Today was great day. . .

Today was a great day in the classroom.  In fact, the last two weeks have just been awesome.  This year I am teaching 7th grade and I have one section each of general math, pre-algebra, and algebra 1.  And for the record, I am at least 1 month behind in getting everything on the standard course of study (SCOS) covered in time for Testivus and its annual celebration of end of grade testing.

Why am I behind?  I'm glad you asked.  I'm behind because we have spend so much time just learning and making connections.  I took more time than was recommended on a few key concepts to ensure that my students really understood what they were doing.  The last two weeks have been so great because we have spent that time going BEYOND the SCOS and exploring other connections.  Today I was just giddy with excitement as I watched all the little light bulbs flicker above everyone's heads.  I then shared why I was so excited.  Do my kids think I'm weird?  Definitely, but that was a foregone conclusion without today's behavior.  Did I demonstrate to them a passion and excitement for learning?  Most definitely/.  Did some of them experience that for themselves?  I gotta say yes.

Today was a great day.

What I learned about grading by working retail

It's been a really long time since I've blogged or tweeted, like almost six months.  Thanks to both of you who missed me.  Part of the reason is I've been working a second part time job for a major electronics retailer.  State budget cuts and frozen salaries combined with a continually rising cost of living have made this a necessity.

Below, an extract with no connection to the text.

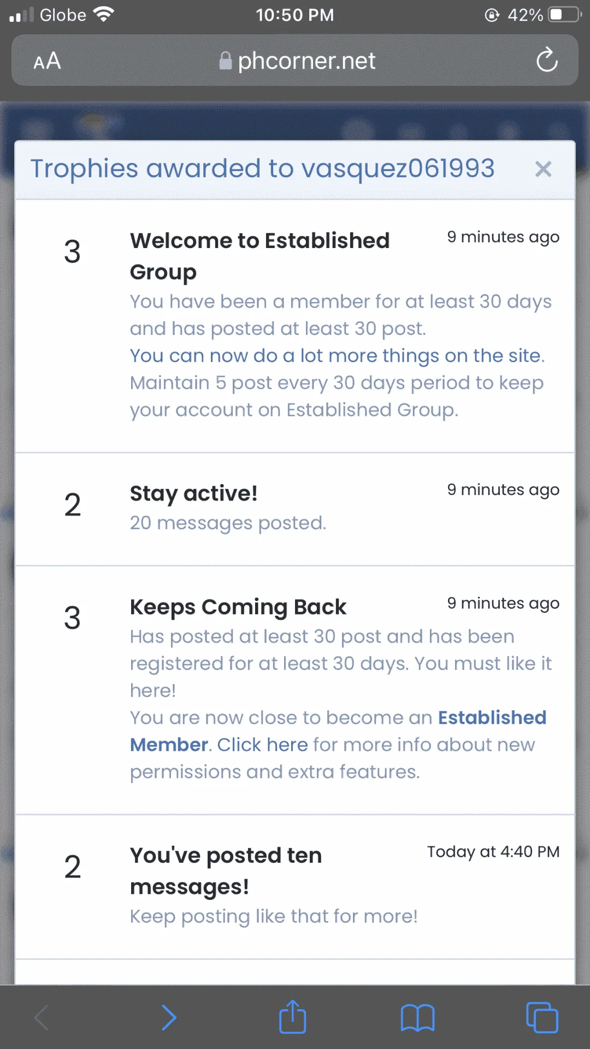The width and height of the screenshot is (590, 1049).
Task: Tap the battery indicator in status bar
Action: [565, 15]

Like any retailer, the holidays are a major source of revenue.  In my particular department, we make somewhere in the neighborhood of two-thirds of our annual revenue between Thanksgiving and Christmas.  Black Friday is a big deal for us.  I sold a lot of stuff that day.

I am not paid on commission but my personal sales are tracked.  On Black Friday, each person in the department had an assigned goal of approximately $30,000 in sales.  Keep in mind I'm not selling cars but consumer electronics.  That's a pretty high goal.  On the following Monday I checked our tracking system to see my totals.  To be honest I was pretty excited to see just how much I sold.  Due to a glitch in programming, not all the data was properly assigned.  In my own estimation I knew I had exceeded the goals for all three days of Black Friday weekend, but nothing was there to show it.  I was bummed.  Despite knowing I do not receive any commission or special recognition for my individual sales, I wanted to know.  Then I had one of those "oh great wise one share your wisdom with me" moments of clarity - this is how my students feel about grades.

This is my second year using a standards based grading system.  Assignments receive a score between 1 and 4, depending on the level of mastery they have shown.  At the end of the grading period I conference with each student and we assign a similar score for their overall progress.  I then convert this to a typical 100 point based grade to satisfy local requirements.  I tracked with my students from 6th grade to 7th so this system is nothing new.  However, this year I'm teaching math, a tested subject.  The kids don't really care about grades but their parents do.  Every time I send home a progress report with ones, twos, threes, and fours I have to answer the question, "What's my child's grade?"  These numbers are important because so many people measure everything by them.

So, what exactly did I learn about grading from working retail?

  • despite the lofty ideals of working /learning for the sake of simply doing so, we all want to see some fruit for our efforts
  • when you are being assessed on your work/learning, everyone wants it to be a meaningful assessment.  Don't just give me a set of exercises to do, connect them to something.  Do they really assess my learning OR my ability to recreate rote tasks?

The task for me now is to find a way to address and apply both of these lessons.  What suggestions do you have?